Stołeczni wywiadowcy na ulicy Gojawiczyńskiej zatrzymali do kontroli drogowej kierującego BMW. Przy 34-latku funkcjonariusze ujawnili kilka zawiniątek z zawartością suszu roślinnego. Bardzo szybko okazało się, że nie są to jedyne niedozwolone substancje jakie miał mężczyzna. W bagażniku pojazdu policjanci znaleźli kilka sztuk kopert zaadresowanych na różne osoby, na terenie całego świata, z fikcyjnymi danymi nadawcy. W kopertach znajdowało się ponad 2300 sztuk różnego rodzaju tabletek i ampułek.
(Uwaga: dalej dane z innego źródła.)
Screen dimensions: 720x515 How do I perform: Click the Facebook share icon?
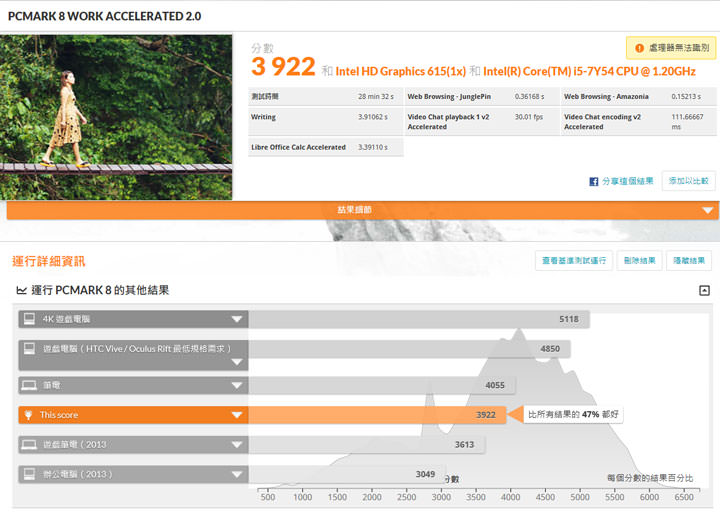pos(594,181)
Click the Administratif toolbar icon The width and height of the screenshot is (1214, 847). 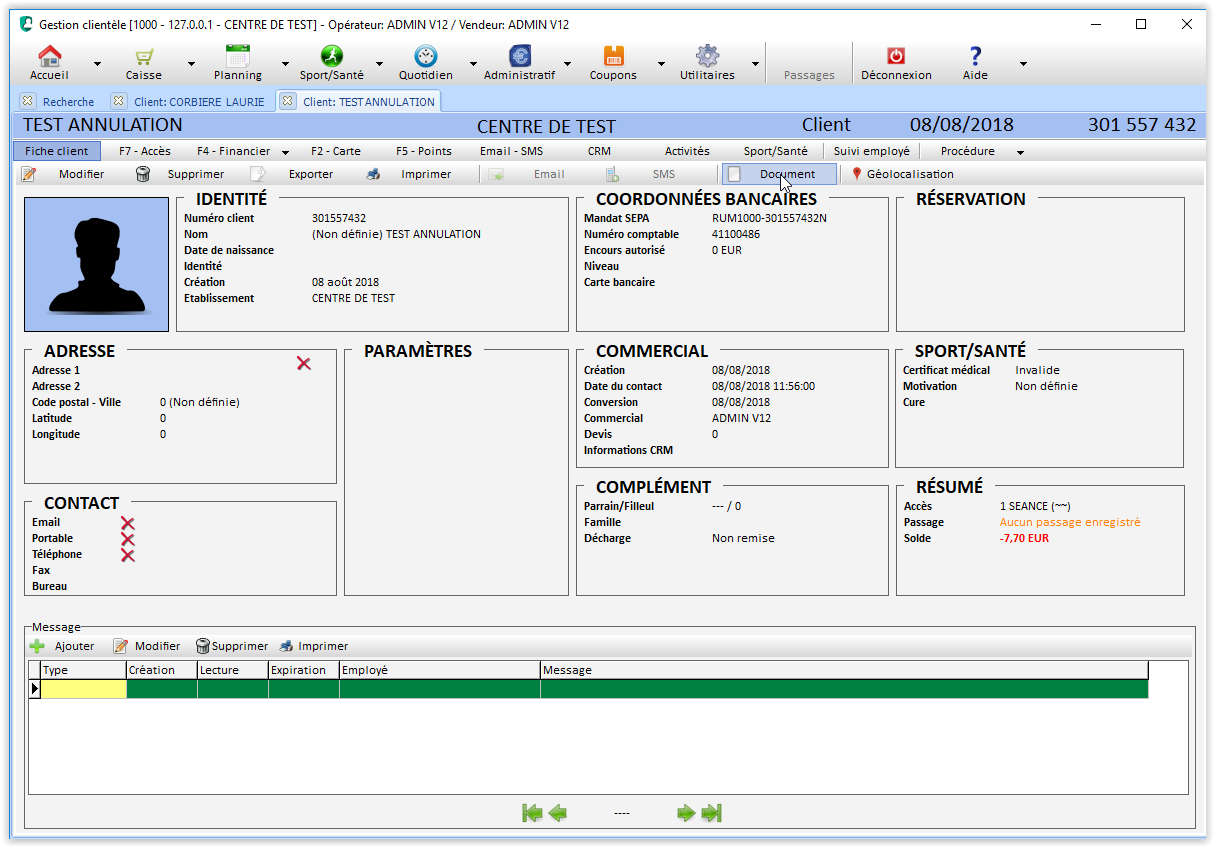tap(519, 57)
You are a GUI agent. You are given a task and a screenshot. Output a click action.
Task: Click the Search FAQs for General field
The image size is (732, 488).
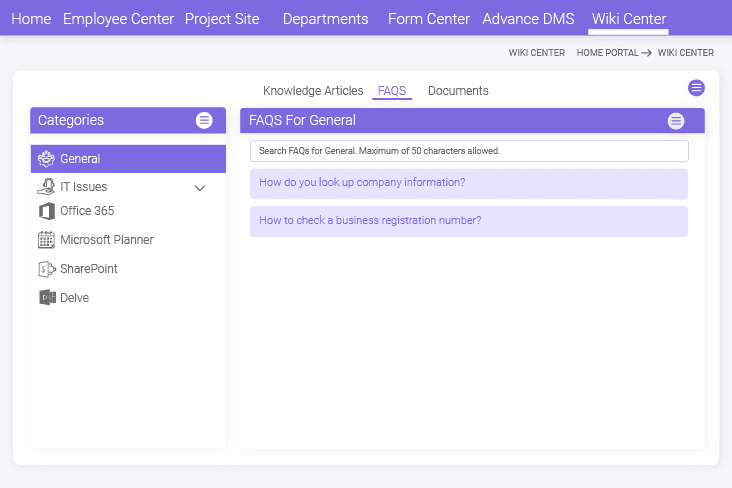(469, 151)
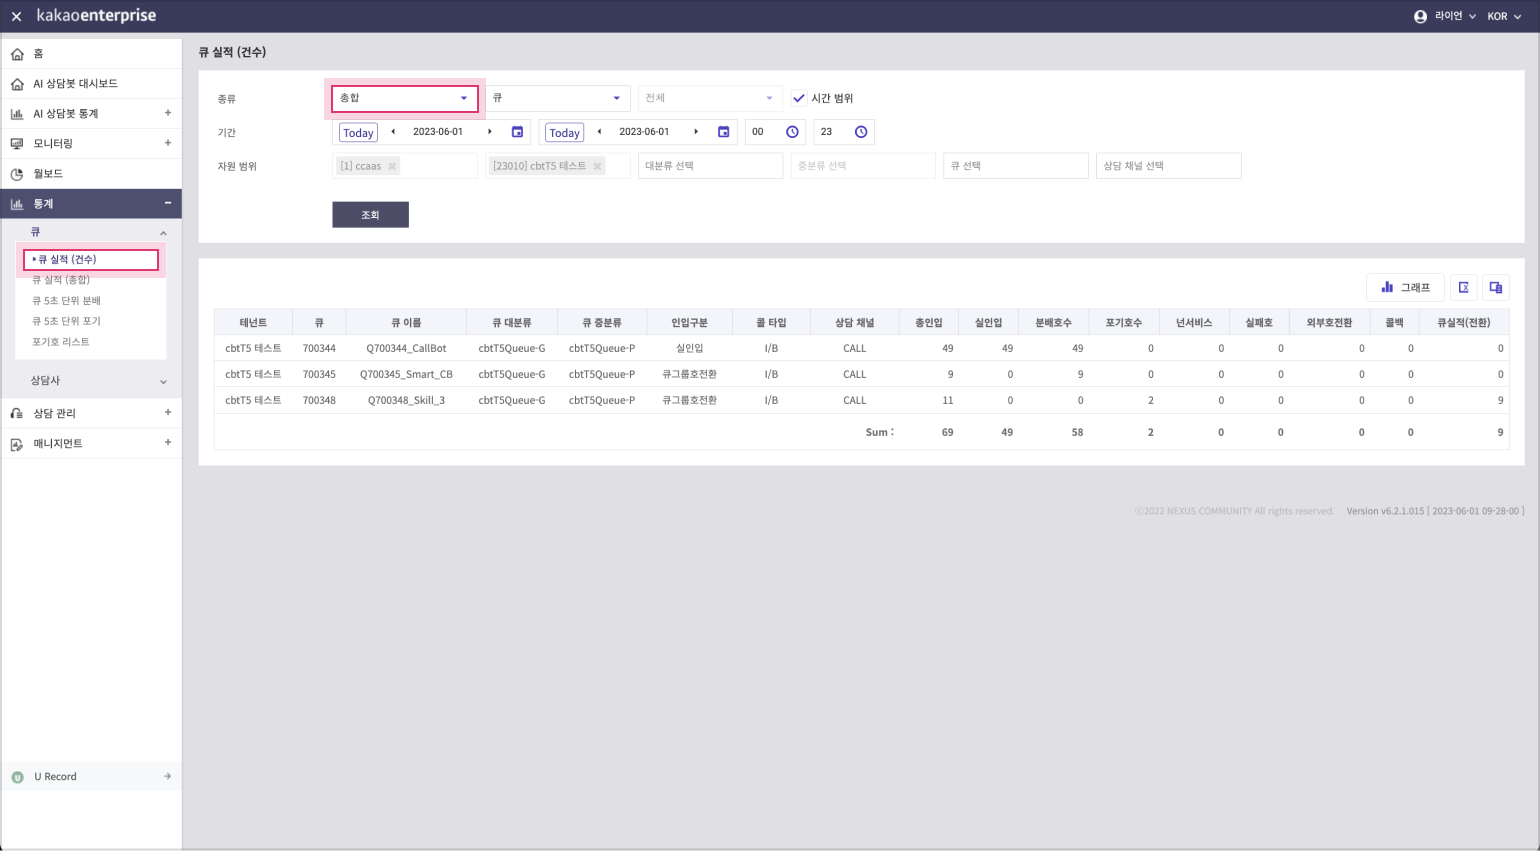Remove the [1] ccaas tag
Screen dimensions: 1540x851
[392, 166]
Oprócz tego w samochodzie znajdowało się kilka potwierdzeń nadania przesyłek listowych. Mężczyzna nie potrafił wytłumaczyć skąd posiada te rzeczy, ani na czyje polecenie je wysyłał, między innymi do Australii, Włoch i USA.
34-latek został zatrzymany i osadzony w policyjnym areszcie. Zgromadzony materiał dowodowy pozwolił żoliborskim dochodzeniowcom na przedstawienie mężczyźnie trzech zarzutów. Kierowca BMW odpowie za posiadanie marihuany oraz za wprowadzanie do obrotu produktów leczniczych w postaci sterydów, ampułek i tabletek, nie posiadając pozwolenia na dopuszczenie ich do obrotu. Za to przestępstwo 34-latkowi grozi kara do 3 lat pozbawienia wolności. Czynności w powyższej sprawie nadzoruje Prokuratura Rejonowa Warszawa Żoliborz.